Su pelo negro cae hacia atrás libremente como seda, su cuerpo esbelto y su uniforme limpio, sin arrugas. Pero al observarla, una sensación en mi estómago me forzaba a encorvarme y dar otro paso atrás; algo en ella no estaba bien. Tal vez que su uniforme no poseía ninguna costura, ningún pliegue, ninguna unión; era una perfecta superficie lisa, como si se hubiera vertido sobre ella y dejado secar a la luz. Era cian con acentos blancos tenues, además de figuras minimalistas de animales como osos y gatos juntos en un rincón de la cintura, pecho y mangas; las mangas eran cortas, dejando ver sus largos y delgados brazos que estaban pegados al frente de su cuerpo, con sus dedos entrelazados como si esperaran la siguiente acción u orden. No sé qué tiene su uniforme, pero cuando lo veo algo es rellenado en mi mente, algo me hace estar más atenta a lo que va a decir; su ropa es... correcta, y su sonrisa demasiado... corriente, resonante.
Levanté la mirada y pude ver sus ojos.
Y allí estaba la contundente prueba.
Intenté evitar las ganas de vomitar para no causar una reacción, además de esconder lo que -según yo- he descubierto poniendo una mano frente a mi boca y mirando en otra dirección.
La figura movió sus labios, lenta y deliberadamente. No recuerdo exactamente las palabras musitadas, porque mi mente estaba pasando por mil variables intentando buscar una que fuera menos terrorífica que la... cosa que tengo en frente.
La mujer puso una mano en mi hombro derecho y empezó a guiarme. Guiarme en la dirección contraria a donde yo estaba caminando antes. Sus labios musitando nuevamente, mi mente lo suficientemente clara para entenderlas esta vez:
—Shh, tranquila. ¿Por qué te ves tan alterada? Respira profundo y mira alrededor. No hay nada malo aquí. No hay nada que debas de entender todavía. ¿Todo parece muy grande para ti por ahora, cierto? Las paredes, los pasillos, el silencio...—
dijo la figura. Su mano en mi hombro me aprieta suavemente:
—Eso pasa cuando uno se despierta sin que le expliquen las cosas despacito, ¡pero tranquila! Para eso estoy yo. Me encargo de que no te asustes ni te confundas. —
dijo la figura. Después pausó su absurda cotidiana bienvenida, no sé si para dejarme pensar o dejarme descansar de escucharla.

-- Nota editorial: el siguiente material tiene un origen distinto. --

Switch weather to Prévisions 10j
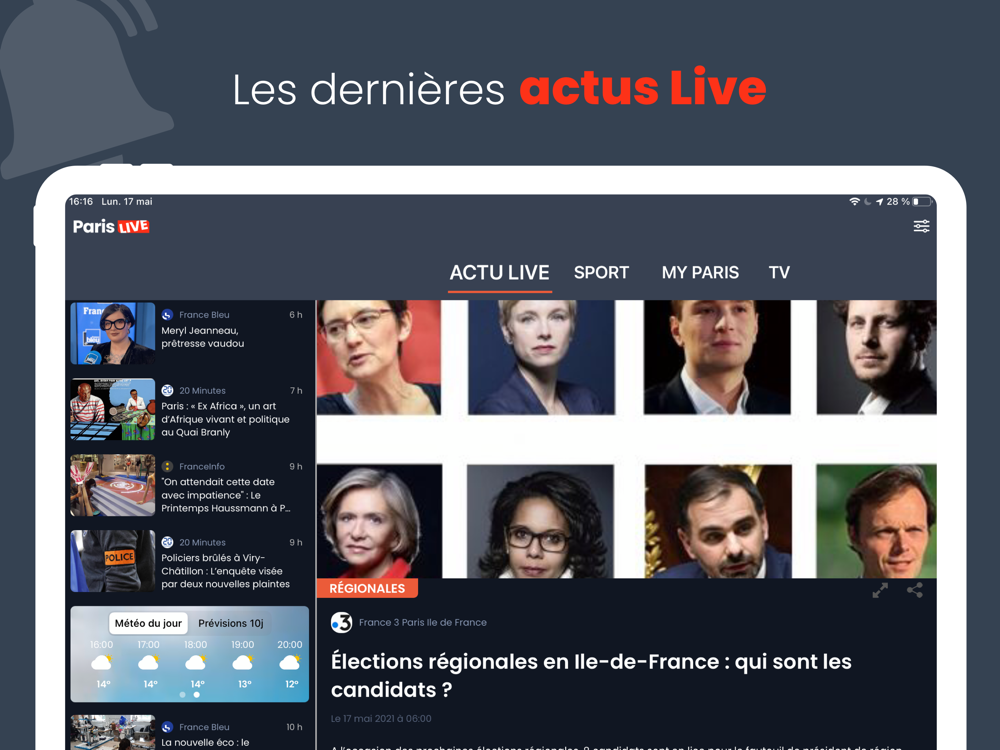pos(230,623)
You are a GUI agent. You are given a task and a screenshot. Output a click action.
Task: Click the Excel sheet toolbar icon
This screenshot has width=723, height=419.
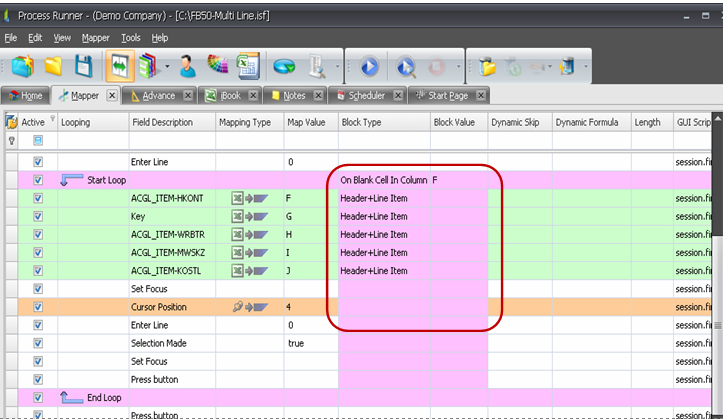click(x=248, y=67)
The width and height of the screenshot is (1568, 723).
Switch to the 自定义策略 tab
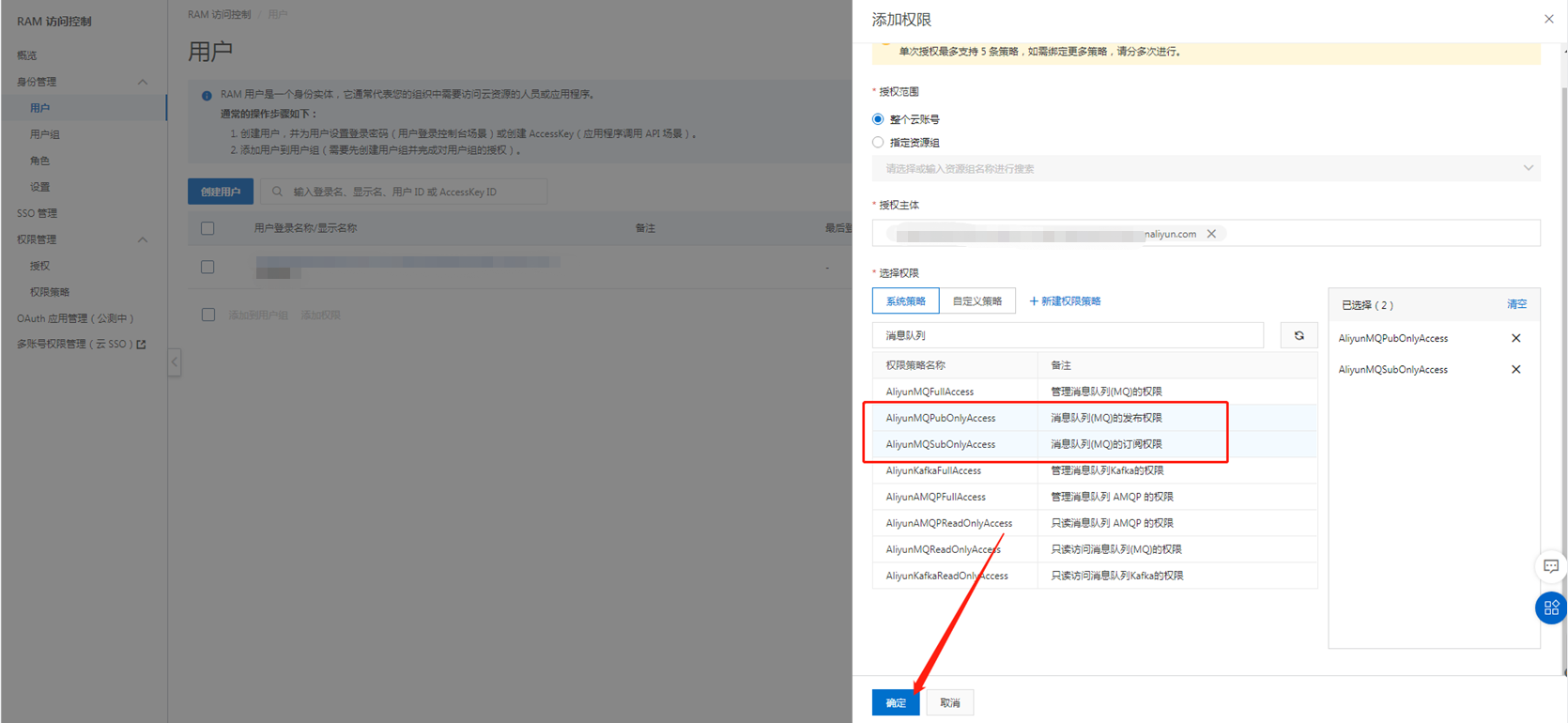coord(976,301)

—¿Por qué no vamos a tu cuarto? El viaje ha de haberte dejado toda cansada y de mal humor. Después podemos hacer algo más de tu gusto, pero por ahora... ¿por qué no tomas una siesta? Tu cabeza está dando vueltas y vueltas, ¡dar muchas vueltas te puede marear! —
su cabeza se agachó y me susurró en el oído, cada palabra con una duración similar, cada palabra en el mismo tono brillante pero plano, cada palabra enfureciéndome más inexplicablemente:
—No pienses tanto, no tienes que hacerlo, no aquí. Tu cuarto es un lugar seguro, uno donde nunca pasará nada malo. —
luego me llevó al que sería mi cuarto durante mi tiempo como cautiva en este lugar, por mucho que ella insista en que use palabras menos... ¿“feas”? Su forma de dirigirse a mí es extraña, y las palabras que utiliza parecen ser simplificadas a propósito. También tiene una obsesión con saber lo que estoy haciendo, aunque aún no ha encontrado este cuaderno en blanco que estaba tras la cortina de una de las paredes.

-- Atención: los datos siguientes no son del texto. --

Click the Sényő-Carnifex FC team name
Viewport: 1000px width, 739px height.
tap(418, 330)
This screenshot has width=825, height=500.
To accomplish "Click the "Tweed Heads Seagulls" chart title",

Las hojas poseen arrugas en lugares sumamente específicos, más que todo presentes en las primeras páginas; están en toda la hoja, como curvas moldeadas y estilizadas, es demasiado incómodo escribir ahí; las dejaré en blanco.

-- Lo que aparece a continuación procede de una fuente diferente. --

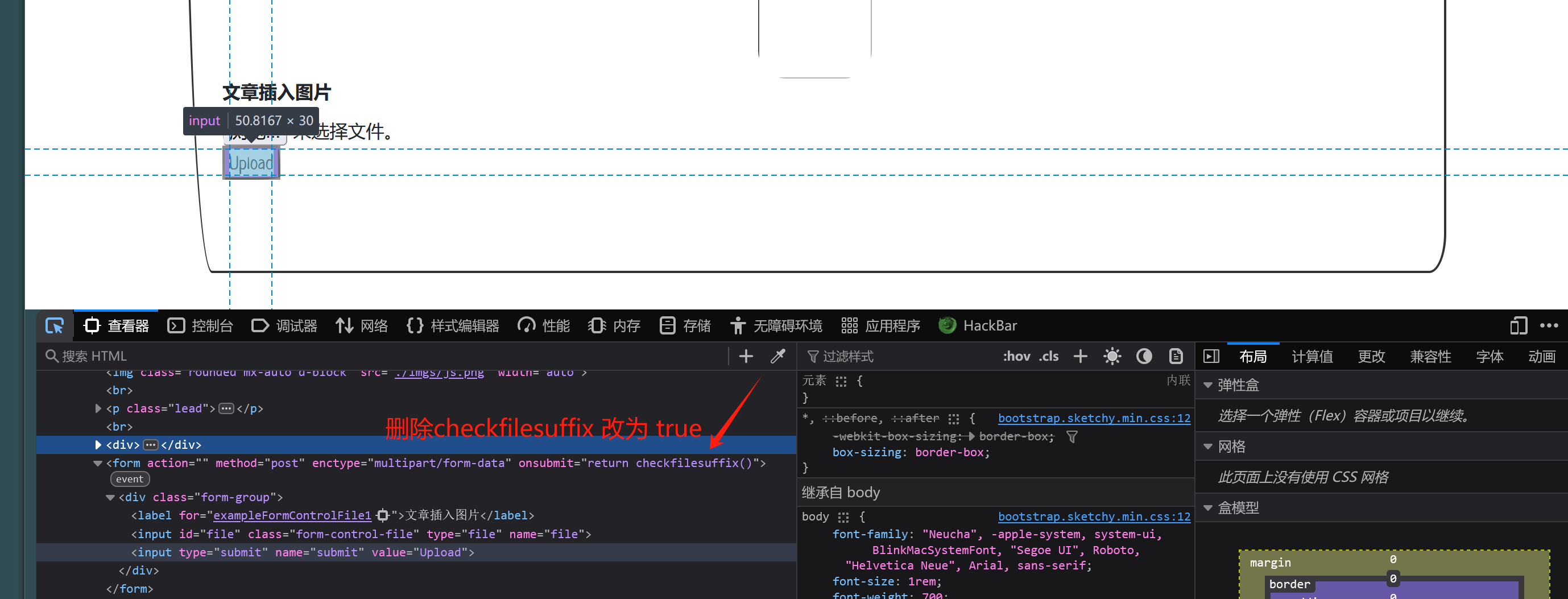Activate the element picker tool
Viewport: 1568px width, 599px height.
[54, 327]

Escribir para vaciar todos mis pensamientos me ayuda a hacer retrospectiva en las situaciones mejor, formular teorías y.... mantenerme cuerda; necesito mantener mi mente activa. Si hablar conmigo misma es la única forma de libertad que tendré, la aprovecharé de la mejor forma. Aquí concluye mi resumen número uno. Juro descubrir absolutamente todo lo que hay por descubrir en este lugar, y dentro de mí misma, un pequeño paso a la vez.